Petabyte-chomping big sky telescope sucks down baby code
Beyond the MySQL frontier
Robert Heinlein was right to be worried. What if there really is a planet of giant, psychic, human-hating bugs out there, getting ready to hurl planet-busting rocks in our general direction? Surely we would want to know?
Luckily, big science projects such as the Large Synoptic Survey Telescope (LSST), which (when it's fully operational in 2016) will photograph the entire night sky repeatedly for 10 years, will be able to spot such genocidal asteroids - although asteroid-spotting is just one small part of the LSST's overall mission.
Two years ago we spoke to Jeff Kantor, LSST data management project manager, who described the project as "a proposed ground-based 6.7 meter effective diameter (8.4 meter primary mirror), 10 square-degree-field telescope that will provide digital imaging of faint astronomical objects across the entire sky, night after night."
I caught up with Jeff again a couple of weeks ago, and asked him how this highly ambitious project is progressing. "Very nicely" seems to be the crux of his answer.

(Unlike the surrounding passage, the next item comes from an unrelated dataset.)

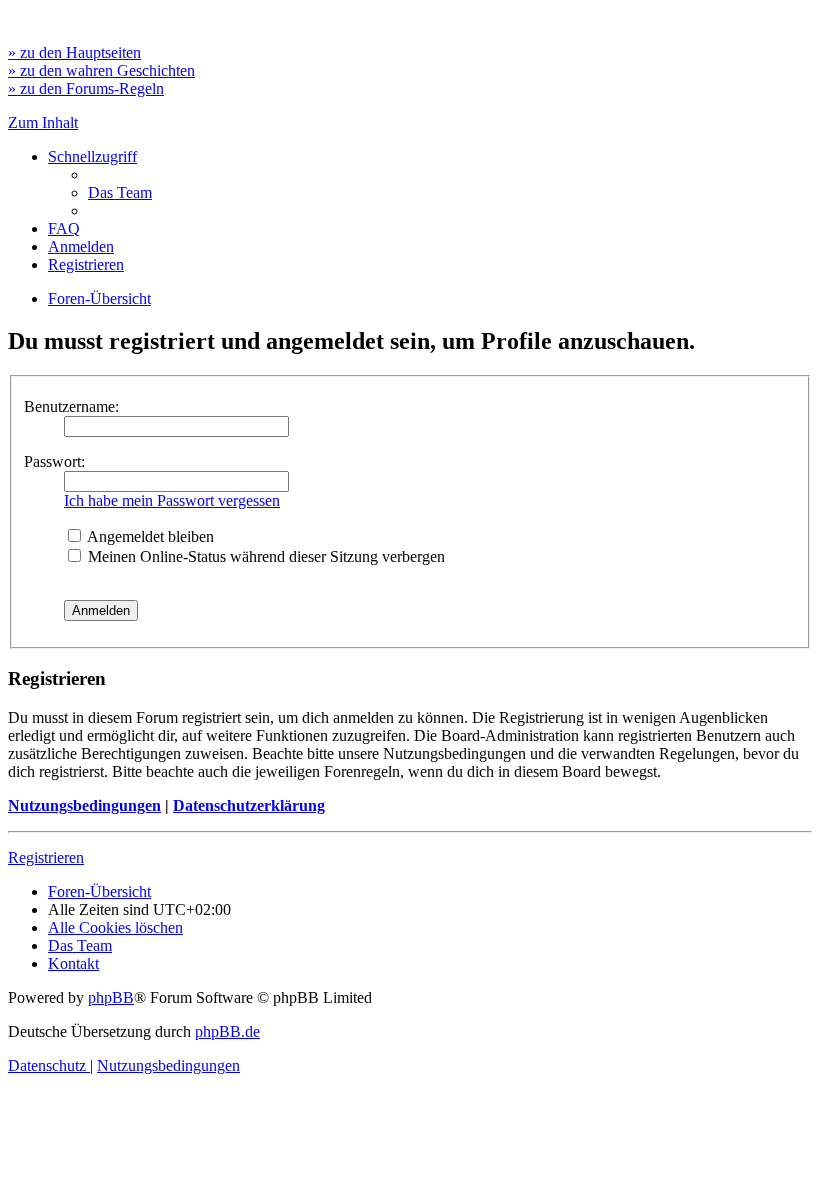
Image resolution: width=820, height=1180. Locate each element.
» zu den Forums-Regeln (86, 88)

It might not make for the most dramatic of headlines but given the scale and complexity of what's being developed, this in itself is a laudable achievement. In Jeff's words: "First, we have to process 6.4GB images every 15 seconds. As context, it would take 1,500 1080p HD monitors to display one image at full resolution.
"The images must go through a many-step pipeline in under a minute to detect transient phenomena, and then we have to notify the scientific community across the entire world about those phenomena. That will take a near real-time 3,000-core processing cluster, advanced parallel processing software, very sophisticated image processing and astronomical applications software, and gigabit/second networks.
"Next, we have to re-process all the images taken since the start of the survey every year for 10 years to generate astronomical catalogs, and before releasing them we need to quality assure the results."
That's about 5PB of image data/year, over 10 years, resulting in 50PB of image data and over 10PB of catalogs. The automated QA alone will require a 15,000-core cluster (for starters), parallel processing and database software, data mining and statistical analysis, and advanced astronomical software.
They now have a prototype system of about 200,000 lines of C++ and Python representing most of the capability needed to run an astronomical survey of the magnitude typically done today. Next, they have to scale this up to support LSST volumes. According to Jeff: "We hope to have all of that functioning at about 20 per cent of LSST scale of the end of our R&D phase. We then have six years of construction and commissioning to 'bullet-proof' and improve it, and to test it out with the real telescope and camera."
The incremental development and R&D mode the team is following could be called agile, although this is agile on a grand scale. Each year or six months, they do a new design and a new software release, called a Data Challenge. Each DC is a complete project with a plan, requirements, design, code, integration and test, and production runs.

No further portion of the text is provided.